Homoranthus vagans is a species of flowering plant in the family Myrtaceae and is endemic to a small area in southern Queensland. It is a shrub with pointed linear leaves and groups of up to ten yellow flowers in leaf axils near the end of branchlets. It is only known from a single population north of Inglewood.

==Description==
Homoranthus vagans is a shrub 0.05-0.2 m high and 0.5-2 m wide. The aromatic leaves are a dull grey-green, blade shaped and arranged opposite along the stem. The branchlets have 3-10 flowers held erect in leaf axils. Flowers have been recorded from August to October.

==Taxonomy and naming==
Homoranthus vagans was first formally described in 2011 by Lachlan Copeland, Lyndley Craven and Jeremy Bruhl from a specimen collected by Copeland in 2001 and the description was published in Australian Systematic Botany. The specific epithet (vagans) is derived from the Latin word vagus meaning "wandering" or "unsettled", referring to habit of young branchlets of "wandering" over the ground, sometimes attaching to the ground with adventitious roots.
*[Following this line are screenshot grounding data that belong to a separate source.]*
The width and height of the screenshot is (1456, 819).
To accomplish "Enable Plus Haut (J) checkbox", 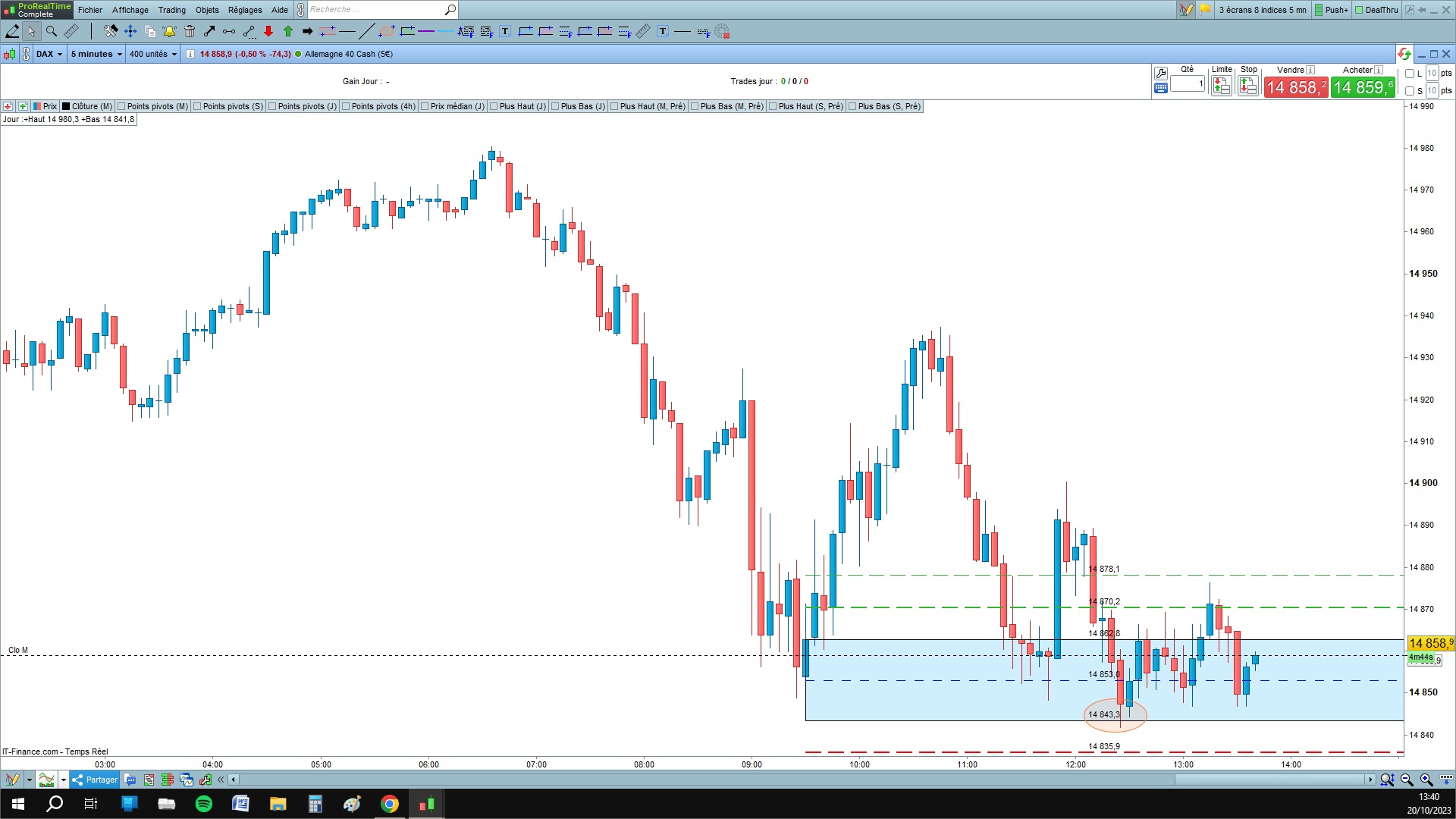I will (x=494, y=106).
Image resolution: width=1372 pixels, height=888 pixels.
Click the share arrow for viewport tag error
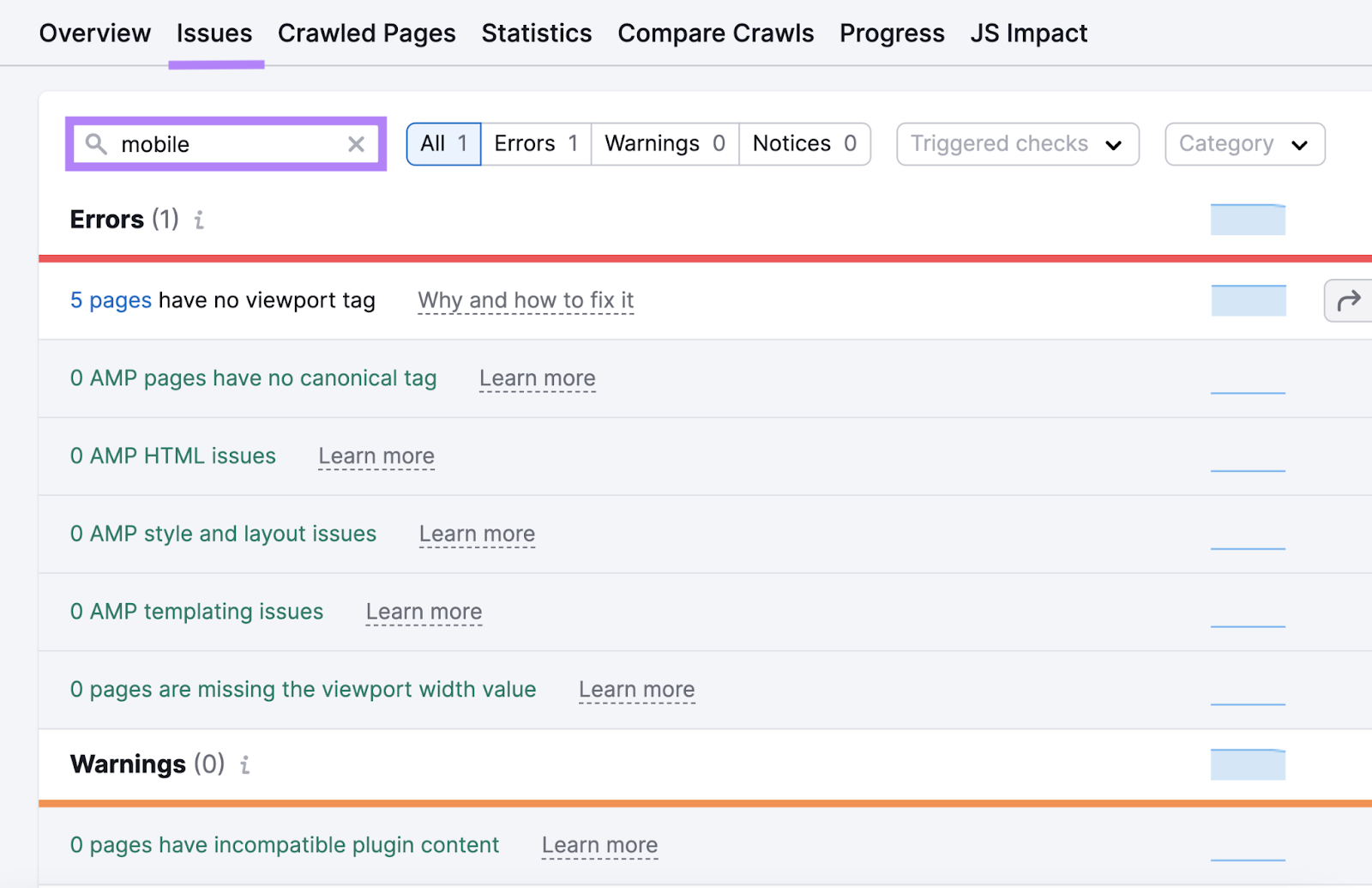click(1347, 300)
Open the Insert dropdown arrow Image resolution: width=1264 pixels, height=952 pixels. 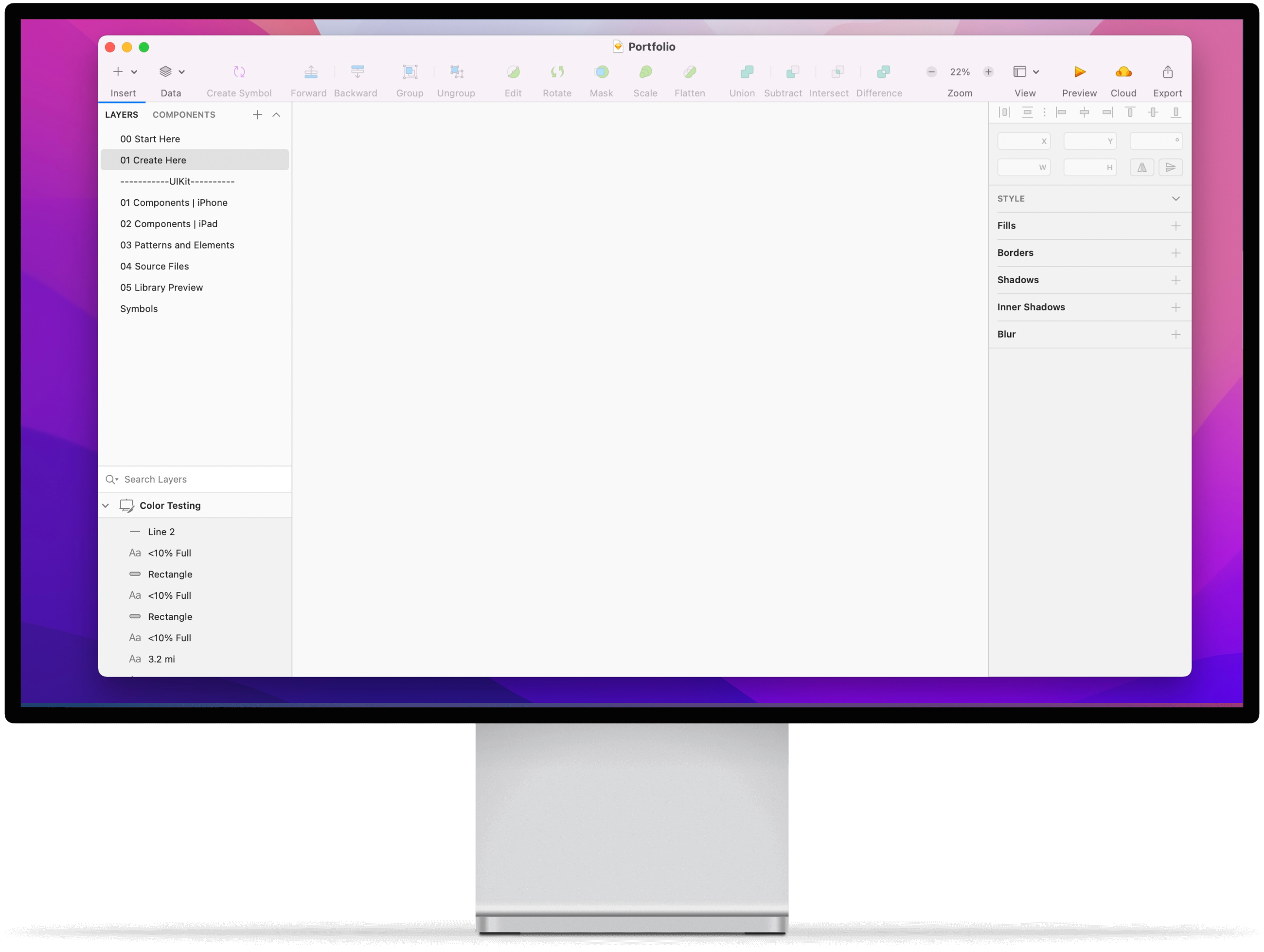134,72
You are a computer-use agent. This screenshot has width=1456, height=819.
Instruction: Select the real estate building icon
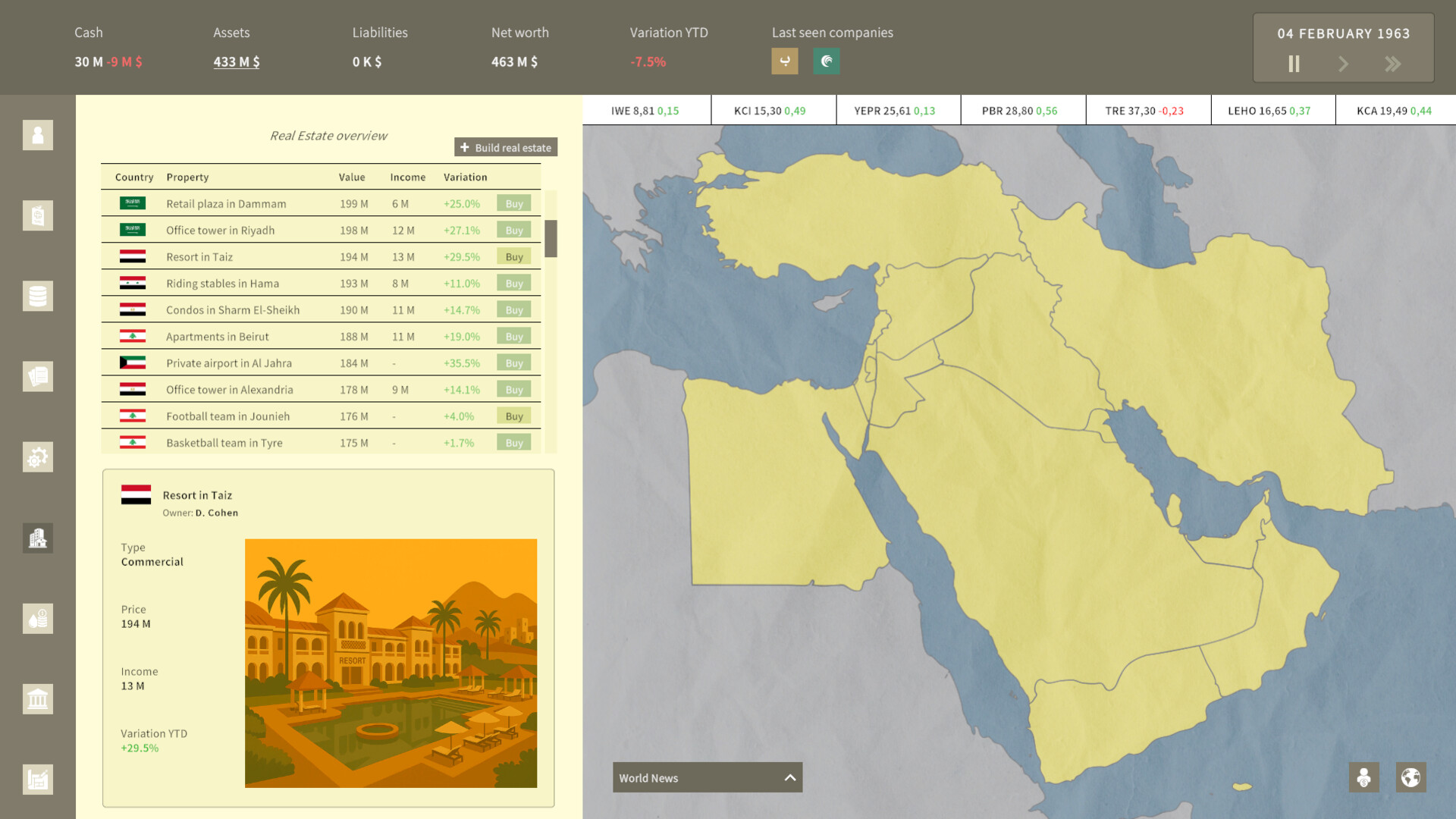click(x=37, y=538)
==Distribution and habitat==
This species is currently known from two populations north west of Inglewood. Plants grow in deep sandy soil derived from sandstone.

==Conservation status==
Homoranthus vagans is currently known from two small populations on leasehold land. ROTAP conservation code 2V using Briggs and Leigh (1996) and IUCN (2010) considered vulnerable.